I am trying to get the number of sequences for each phyla (e.g. number of sequences for Firmucutes and Bacteroidetes in each sample). I get the number of OTUS from the output files but not the number of sequences. Is there any file which can be generated from Qiime2 which gives me that information.
Many thanks, Thilini

Hi @Thilini,

Welcome to QIIME2! :sun_with_face:

Could you please clarify what you are trying to do? Are you trying to get the number of sequences in each sample for a specific phylum? E.g., the number of Firmicutes sequences observed in each sample? Or the total number of Firmicutes sequences observed across all samples?

Furthermore, are you trying to count the number of unique sequences (e.g., OTUs) that represent that phylum? Or are you trying to count the total number of sequences for all OTUs in that phylum?

How do you plan to use this information? With a little more clarity I may be able to tell you whether such a method already exists in QIIME 2 or give some advice for obtaining the values you need. Thanks!

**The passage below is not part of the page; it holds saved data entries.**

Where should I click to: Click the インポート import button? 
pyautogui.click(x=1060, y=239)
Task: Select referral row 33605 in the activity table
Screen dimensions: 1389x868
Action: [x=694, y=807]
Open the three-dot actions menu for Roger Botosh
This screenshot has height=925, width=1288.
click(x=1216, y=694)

It sounds like what you are probably trying to do is get the count of all sequences classified to a specific phylum in each sample. To do that, you would use taxa collapse to collapse at phylum level (level 1). The resulting feature table would contain the frequency (number of sequences observed) for each phylum in each sample. You could then use heatmap to view this frequency information as a heatmap (though depending on what you are trying to do you may want to either convert to relative abundance and show as a barplot or evenly sample your feature table before visualizing to control for uneven read coverage between samples).

2 Likes

Hi Nicolas,
Thank you very much for your reply.
I first thought what I get from the Qiime 2 analysis is the OTU table which has numbers at each level (e.g. number of Bacteroidetes or number of E coli ect.) But it is not right it seems because table.qza has the counts of sequences classified to a each level in each sample (e.g. number of sequences observed for Bacteroidetes in each sample)

Please correct me if I am wrong.

It sounds like what you are probably trying to do is get the count of all sequences classified to a specific phylum in each sample. To do that, you would use taxa collapse to collapse at phylum level (level 1). yes, that's I needed and thank you very much for your prompt reply. I ran followings.

qiime taxa collapse
--i-table table.qza
--i-taxonomy taxonomy.qza
--p-level 2
--o-collapsed-table table-2.qza

qiime tools export table-2.qza --output-dir taxonomy-table

biom convert --to-tsv -i taxonomy-table/feature-table.biom -o taxonomy-table/feature-table.tsv

When I looked at the feature table.tsv it had the same same numbers of OTUs that I got from taxonomy.qzv.

So from that, I understand that final OTU table has the number of sequencing counts not number of OTUs. Right? Please correct me if I am wrong.

Many thanks, Thilini

Hi @Thilini,

Correct; it is the number of times each features is observed in each sample. These features can be OTUs, sequence variants, or taxa (if you use taxa collapse), or even other types of data.

Correct.

If you want to count the number of unique OTUs observed in each sample that belong to a specific phylum (instead of the number of times sequences belonging to phylum X are observed), you can do the following:

  1. Use taxa filter-table to only include OTUs that belong to the phylum you are interested in.
  2. Use diversity alpha with --p-metric observed_otus to count the number of unique OTUs belonging to phylum X in each sample.

I hope that helps clarify!

2 Likes

Thanks a lot, Nicholas. Really appreciate your help in this regard.

1 Like

This topic was automatically closed 31 days after the last reply. New replies are no longer allowed.